Collected data
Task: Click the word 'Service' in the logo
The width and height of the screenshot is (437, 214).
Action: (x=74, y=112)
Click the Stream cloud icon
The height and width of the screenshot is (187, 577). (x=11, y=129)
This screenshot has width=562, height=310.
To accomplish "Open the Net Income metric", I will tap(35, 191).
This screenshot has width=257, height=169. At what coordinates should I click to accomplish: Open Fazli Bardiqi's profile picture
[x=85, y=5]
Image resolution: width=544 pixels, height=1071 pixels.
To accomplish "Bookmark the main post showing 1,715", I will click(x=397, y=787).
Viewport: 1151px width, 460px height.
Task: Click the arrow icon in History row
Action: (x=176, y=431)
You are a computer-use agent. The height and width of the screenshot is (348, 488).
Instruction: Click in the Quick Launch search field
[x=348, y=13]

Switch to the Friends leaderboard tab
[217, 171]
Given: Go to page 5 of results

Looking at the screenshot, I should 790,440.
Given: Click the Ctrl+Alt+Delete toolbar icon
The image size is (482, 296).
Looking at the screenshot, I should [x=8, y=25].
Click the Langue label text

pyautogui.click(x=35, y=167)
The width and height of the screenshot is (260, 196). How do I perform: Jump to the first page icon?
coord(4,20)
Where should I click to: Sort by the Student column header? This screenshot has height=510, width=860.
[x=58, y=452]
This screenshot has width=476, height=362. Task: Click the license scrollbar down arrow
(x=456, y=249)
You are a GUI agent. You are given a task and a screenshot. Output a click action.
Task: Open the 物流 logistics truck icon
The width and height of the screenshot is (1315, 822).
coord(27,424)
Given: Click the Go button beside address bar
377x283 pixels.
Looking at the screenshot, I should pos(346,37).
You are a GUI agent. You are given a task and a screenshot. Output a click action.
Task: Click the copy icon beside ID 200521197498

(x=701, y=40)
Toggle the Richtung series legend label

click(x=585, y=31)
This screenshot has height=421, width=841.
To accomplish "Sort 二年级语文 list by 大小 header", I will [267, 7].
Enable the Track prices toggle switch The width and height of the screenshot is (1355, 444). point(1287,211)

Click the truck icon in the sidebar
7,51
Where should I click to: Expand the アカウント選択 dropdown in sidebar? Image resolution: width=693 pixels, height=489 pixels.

● **PROBLEM TO SOLVE**
Each line above is to be restated exactly.

● **RESPONSE BELOW**
Task: Click the word 'Service' in the logo
The width and height of the screenshot is (437, 214).
Action: (x=74, y=112)
Click the Stream cloud icon
The height and width of the screenshot is (187, 577). (x=11, y=129)
This screenshot has width=562, height=310.
To accomplish "Open the Net Income metric", I will tap(35, 191).
This screenshot has width=257, height=169. At what coordinates should I click to accomplish: Open Fazli Bardiqi's profile picture
[x=85, y=5]
Image resolution: width=544 pixels, height=1071 pixels.
To accomplish "Bookmark the main post showing 1,715", I will click(x=397, y=787).
Viewport: 1151px width, 460px height.
Task: Click the arrow icon in History row
Action: (x=176, y=431)
You are a computer-use agent. The height and width of the screenshot is (348, 488).
Instruction: Click in the Quick Launch search field
[x=348, y=13]

Switch to the Friends leaderboard tab
[217, 171]
Given: Go to page 5 of results

Looking at the screenshot, I should 790,440.
Given: Click the Ctrl+Alt+Delete toolbar icon
The image size is (482, 296).
Looking at the screenshot, I should [x=8, y=25].
Click the Langue label text

pyautogui.click(x=35, y=167)
The width and height of the screenshot is (260, 196). How do I perform: Jump to the first page icon?
coord(4,20)
Where should I click to: Sort by the Student column header? This screenshot has height=510, width=860.
[x=58, y=452]
This screenshot has width=476, height=362. Task: Click the license scrollbar down arrow
(x=456, y=249)
You are a GUI agent. You are given a task and a screenshot. Output a click action.
Task: Open the 物流 logistics truck icon
The width and height of the screenshot is (1315, 822).
coord(27,424)
Given: Click the Go button beside address bar
377x283 pixels.
Looking at the screenshot, I should pos(346,37).
You are a GUI agent. You are given a task and a screenshot. Output a click action.
Task: Click the copy icon beside ID 200521197498

(x=701, y=40)
Toggle the Richtung series legend label

click(x=585, y=31)
This screenshot has height=421, width=841.
To accomplish "Sort 二年级语文 list by 大小 header", I will [267, 7].
Enable the Track prices toggle switch The width and height of the screenshot is (1355, 444). point(1287,211)

Click the truck icon in the sidebar
7,51
Where should I click to: Expand the アカウント選択 dropdown in sidebar? Image resolution: width=693 pixels, height=489 pixels.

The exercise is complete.